La rénovation de l’immeuble François Coignet

Le régime des monuments historiques a permis à un des édifices majeurs de l’histoire de Saint-Denis, la maison des ouvriers de l’Usine Coignet, d’être réintégré au parc immobilier de la ville. Le bâtiment se situe dans le quartier Gare Confluences entre le quartier historique et la cité du cinéma de Luc Besson. Une pierre deux coups pour la municipalité qui grâce à l’initiative privé accroît son parc de logements et voit son patrimoine préservé et mis en valeur. Deux ans auront été nécessaires pour réhabiliter ce bâtiment inscrit à l’inventaire supplémentaire des monuments historiques depuis 1998. Il s’agit du premier immeuble en béton aggloméré construit en France en 1856 par François Coignet, l’un des pères de la construction en béton massif, soucieux d’améliorer les conditions de vie de ses ouvriers. Se composant de trois immeubles datant du milieu du 19e siècle, cette structure en forme de U s’articule autour d’une cour intérieure pavée. Témoignage du passé industriel de la ville, le bâtiment comportait initialement 72 logements pour les ouvriers de l’usine Coignet. Dégradé, squatté, incendié, la renaissance du bâtiment s’est faite avec un grand souci du détail dans le respect des techniques originelles de construction et en utilisant de la recette historique du béton aggloméré Coignet. Les aménagements intérieurs incluent notamment l’escalier en béton moulé et son garde corps en fer forgé. Ce projet de réhabilitation a été réalisé dans le cadre d’un programme « monuments historiques » avec à la clé, pour les investisseurs, une belle incitation fiscale. Au final pour la ville 58 nouveaux logements, allant du studio au trois pièces, de 24 à 60 mètres carrés.
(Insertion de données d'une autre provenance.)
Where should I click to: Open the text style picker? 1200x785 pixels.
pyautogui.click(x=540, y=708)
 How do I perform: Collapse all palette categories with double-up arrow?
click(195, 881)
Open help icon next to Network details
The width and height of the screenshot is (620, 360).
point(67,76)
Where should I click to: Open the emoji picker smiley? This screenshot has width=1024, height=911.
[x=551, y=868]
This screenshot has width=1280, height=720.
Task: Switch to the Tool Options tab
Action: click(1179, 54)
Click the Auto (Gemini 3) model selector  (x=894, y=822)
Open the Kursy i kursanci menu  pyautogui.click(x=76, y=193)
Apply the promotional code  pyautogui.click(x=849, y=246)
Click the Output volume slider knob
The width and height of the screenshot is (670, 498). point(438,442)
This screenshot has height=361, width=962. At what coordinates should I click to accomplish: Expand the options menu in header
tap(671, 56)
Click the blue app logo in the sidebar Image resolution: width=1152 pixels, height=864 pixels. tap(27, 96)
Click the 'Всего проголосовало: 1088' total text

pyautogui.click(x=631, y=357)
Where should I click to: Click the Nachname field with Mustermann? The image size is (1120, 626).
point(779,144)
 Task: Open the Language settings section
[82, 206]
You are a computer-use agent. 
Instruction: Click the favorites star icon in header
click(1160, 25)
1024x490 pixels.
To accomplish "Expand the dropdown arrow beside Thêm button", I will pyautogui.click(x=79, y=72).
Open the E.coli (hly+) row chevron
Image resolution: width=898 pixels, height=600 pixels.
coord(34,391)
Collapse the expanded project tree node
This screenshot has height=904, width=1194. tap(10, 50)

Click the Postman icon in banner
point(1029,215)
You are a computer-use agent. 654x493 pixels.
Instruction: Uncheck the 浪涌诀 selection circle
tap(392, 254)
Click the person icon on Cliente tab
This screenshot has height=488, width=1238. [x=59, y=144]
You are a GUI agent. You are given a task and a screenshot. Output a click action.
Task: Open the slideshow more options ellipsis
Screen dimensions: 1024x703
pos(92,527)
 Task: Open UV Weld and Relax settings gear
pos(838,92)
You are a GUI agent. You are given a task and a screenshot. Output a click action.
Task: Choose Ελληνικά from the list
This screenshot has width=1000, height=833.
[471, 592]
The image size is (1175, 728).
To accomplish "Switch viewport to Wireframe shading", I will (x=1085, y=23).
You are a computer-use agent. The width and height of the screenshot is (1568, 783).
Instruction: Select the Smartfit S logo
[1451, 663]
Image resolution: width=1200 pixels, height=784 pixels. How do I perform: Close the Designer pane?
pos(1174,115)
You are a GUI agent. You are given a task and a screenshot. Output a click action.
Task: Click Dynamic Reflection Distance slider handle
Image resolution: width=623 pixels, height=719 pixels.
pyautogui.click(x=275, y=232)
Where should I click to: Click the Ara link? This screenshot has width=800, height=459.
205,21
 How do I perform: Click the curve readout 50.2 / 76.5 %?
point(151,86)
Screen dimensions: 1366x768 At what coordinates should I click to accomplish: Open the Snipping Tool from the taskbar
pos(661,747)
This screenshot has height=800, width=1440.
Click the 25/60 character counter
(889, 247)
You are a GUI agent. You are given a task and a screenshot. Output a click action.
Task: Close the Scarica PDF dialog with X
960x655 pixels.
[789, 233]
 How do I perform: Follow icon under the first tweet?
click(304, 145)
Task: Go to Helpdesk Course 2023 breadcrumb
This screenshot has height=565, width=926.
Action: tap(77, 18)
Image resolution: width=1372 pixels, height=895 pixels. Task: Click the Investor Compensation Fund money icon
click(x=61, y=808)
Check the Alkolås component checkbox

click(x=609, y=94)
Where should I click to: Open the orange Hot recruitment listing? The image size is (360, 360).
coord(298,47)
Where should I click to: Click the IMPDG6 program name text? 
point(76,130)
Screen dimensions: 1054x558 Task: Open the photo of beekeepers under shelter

Un beau symbole pour Saint-Denis qui outre un patrimoine urbain remarquable peut s’enorgueillir d’une politique de rénovation de la ville innovante.

Déduction des charges foncières

En matière d’impôt sur le revenu, les investisseurs qui font l’acquisition de ce type de biens immobiliers bénéficient d’un régime fiscal particulièrement avantageux, puisqu’ils peuvent déduire leurs déficits fonciers sur leurs revenus globaux, conformément à l’article 156 du Code général des impôts (CGI, art. 156). Ils peuvent donc déduire l’ensemble de leurs charges foncières (frais de réparation, d’entretien, primes d’assurance, intérêts d’emprunt d’acquisition…). Cet avantage est ouvert pour les immeubles classés monuments historiques, ou inscrits à l’inventaire supplémentaire, ainsi qu’aux immeubles faisant partie du patrimoine national en raison de leur caractère historique ou artistique particulier et qui auront été agréés à cet effet par le ministère chargé du Budget, ou en raison du label délivré par la Fondation du patrimoine, dans la mesure où ce label a été accordé sur avis favorable du Service départemental de l’architecture et du patrimoine. Il est en revanche encadré. Ainsi le propriétaire du bien doit prendre l’engagement de le conserver pendant au moins 15 ans à compter de son acquisition. Le bien doit également en principe être détenu en direct et en l’absence de mise en copropriété.

Modalités de déduction

Si le bien ne génère aucune recette, les charges foncières qui s’y rapportent sont déductibles du revenu global, en totalité si l’immeuble classé ou inscrit est ouvert à la visite au moins 50 jours par an, et à hauteur de la moitié seulement si l’immeuble classé ou inscrit est ouvert à la visite, ou encore s’il s’agit d’un immeuble simplement agréé mais ouvert à la visite. Pour les biens qui ne bénéficient que du label de la Fondation du patrimoine, la déduction est limitée aux charges afférentes à leur réparation et à leur entretien, à concurrence de la moitié de leur montant, et à condition d’être visibles de la voie publique. Dans le cas d’un immeuble non occupé mais qui génère des recettes, la totalité des charges foncières peut s’imputer sur les revenus fonciers, et au-delà, sans limitation, sur le revenu global si le bien est loué. Si l’immeuble n’est pas loué, mais génère des recettes accessoires, telles que les visites payantes, ces dernières sont soumises au régime de droit commun après déduction des charges, telles que la rémunération du personnel lié à la visite. À cela s’ajoute un abattement forfaitaire qui est de 1 525 euros s’il n’y a ni parc ni jardin, et de 2 290 euros dans le cas contraire. Dans le cas d’un bien occupé et qui génère des recettes, les charges foncières qui se rapportent à la partie de l’immeuble dont le propriétaire se réserve la jouissance sont imputables en totalité sur le revenu global. Les autres charges, et notamment celles qui sont liées au droit de visite, ou dues à l’occupation partielle, sont prises en compte pour la détermination du revenu net foncier. Si le bien est ouvert à la visite, la fraction correspondant à l’ouverture est réputée représenter 75 % du total des charges, les 25 % restant revenant au propriétaire qui les déduit de son revenu global. Enfin, dans tous les cas de figure, les primes d’assurance afférentes aux monuments ouverts au public sont déductibles pour leur montant réel, que l’immeuble soit ou non productif de revenus.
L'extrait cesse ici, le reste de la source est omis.